Reuters reports HFR data showed global inflows into hedge funds was a record $126.5 billion in 2006, well above the $46.9 billion reported for 2005. The group said the number of hedge funds is now estimated at 10,500 worldwide, fueled by demand from institutional investors, pension funds and wealthy families.
However, hedge funds in aggregate failed to outperform the Standard & Poor’s 500 index for 2006, HFR said, according to Reuters. The HFRI Fund Weighted Composite Index returned 12.85% for 2006, compared to a 15.8% total return for the S&P 500 Index.
Some hedge fund strategies fared well in 2006, such as the HFRI Emerging Markets Index which returned 24.3% and event-driven and merger arbitrage strategies – which bet on prospects for corporate changes like mergers and restructurings – which gained 15.7% for the year. Also, funds of hedge funds saw inflows of $49.7 billion in 2006, compared with $9.5 billion in 2005.
A report from Bloomberg said fund funds of funds returned 10.4% in 2006, compared with 7.5% in 2005, according to HFR.

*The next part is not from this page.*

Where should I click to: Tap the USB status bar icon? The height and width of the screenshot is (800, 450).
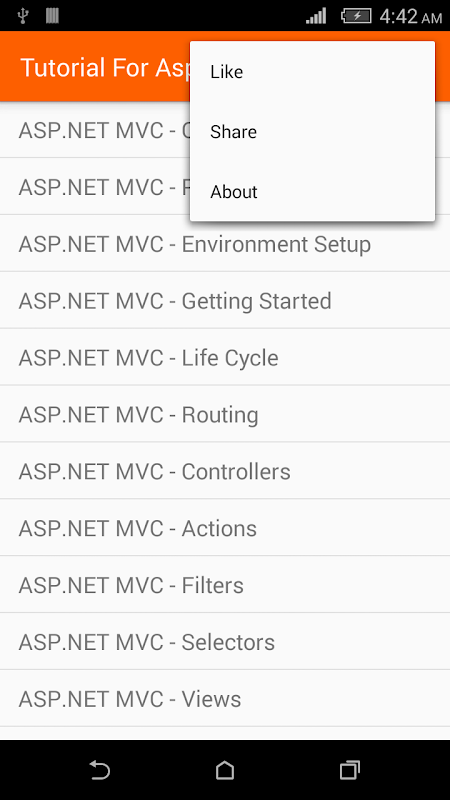tap(23, 16)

Hedge-fund inflows plunged 64% in the fourth quarter due in part to investors’ reaction to the collapse of Amaranth Advisors LLC. Fund managers attracted $15.8 billion in the final three months of the year, compared with $44.5 billion in the third quarter, HFR said, according to Bloomberg.
Amaranth collapsed in September 2006 after reporting a loss of 35% due to bad wagers on natural gas prices (See SD County Pension Nearly Doubles Loss Estimate from Amaranth Collapse ). Some investors shifted strategies after the collapse, HFR said.